» **INPUT RECORDS**:

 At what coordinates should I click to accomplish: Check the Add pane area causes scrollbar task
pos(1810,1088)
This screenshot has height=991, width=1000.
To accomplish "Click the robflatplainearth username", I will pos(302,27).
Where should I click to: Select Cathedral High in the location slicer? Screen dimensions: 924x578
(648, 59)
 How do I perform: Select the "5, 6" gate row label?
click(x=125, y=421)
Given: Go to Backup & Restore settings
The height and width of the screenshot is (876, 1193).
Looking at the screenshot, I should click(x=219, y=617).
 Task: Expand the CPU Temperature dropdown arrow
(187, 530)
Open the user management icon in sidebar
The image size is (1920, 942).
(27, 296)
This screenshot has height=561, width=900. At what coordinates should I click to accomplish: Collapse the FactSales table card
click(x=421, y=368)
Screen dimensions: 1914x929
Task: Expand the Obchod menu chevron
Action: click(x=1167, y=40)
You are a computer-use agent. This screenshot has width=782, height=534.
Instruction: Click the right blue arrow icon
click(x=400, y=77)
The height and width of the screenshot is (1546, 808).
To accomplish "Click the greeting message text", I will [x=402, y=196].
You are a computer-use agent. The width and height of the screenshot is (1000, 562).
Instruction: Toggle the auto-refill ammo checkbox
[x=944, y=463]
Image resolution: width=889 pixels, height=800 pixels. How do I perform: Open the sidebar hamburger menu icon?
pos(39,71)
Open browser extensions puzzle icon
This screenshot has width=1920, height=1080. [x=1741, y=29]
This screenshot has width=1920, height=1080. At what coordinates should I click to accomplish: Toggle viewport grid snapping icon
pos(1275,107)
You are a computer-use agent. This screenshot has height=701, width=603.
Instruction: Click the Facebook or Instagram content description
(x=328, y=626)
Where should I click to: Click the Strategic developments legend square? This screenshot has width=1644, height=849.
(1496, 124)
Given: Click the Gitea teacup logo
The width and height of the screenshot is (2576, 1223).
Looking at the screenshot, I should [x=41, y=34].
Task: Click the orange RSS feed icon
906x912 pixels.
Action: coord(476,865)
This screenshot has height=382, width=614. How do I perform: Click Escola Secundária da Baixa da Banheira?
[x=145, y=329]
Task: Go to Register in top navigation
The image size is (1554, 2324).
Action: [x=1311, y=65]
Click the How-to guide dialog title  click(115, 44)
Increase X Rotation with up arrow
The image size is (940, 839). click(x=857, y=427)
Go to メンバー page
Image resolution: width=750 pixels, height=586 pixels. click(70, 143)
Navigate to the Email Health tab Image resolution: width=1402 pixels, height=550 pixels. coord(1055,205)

» **PROMPT**:
Display each line of the data above that contains the string "Toggle". The match is case-sensitive.

» **RESULT BELOW**:
Instruction: Toggle the auto-refill ammo checkbox
This screenshot has width=1920, height=1080. At what coordinates should I click to accomplish: Toggle viewport grid snapping icon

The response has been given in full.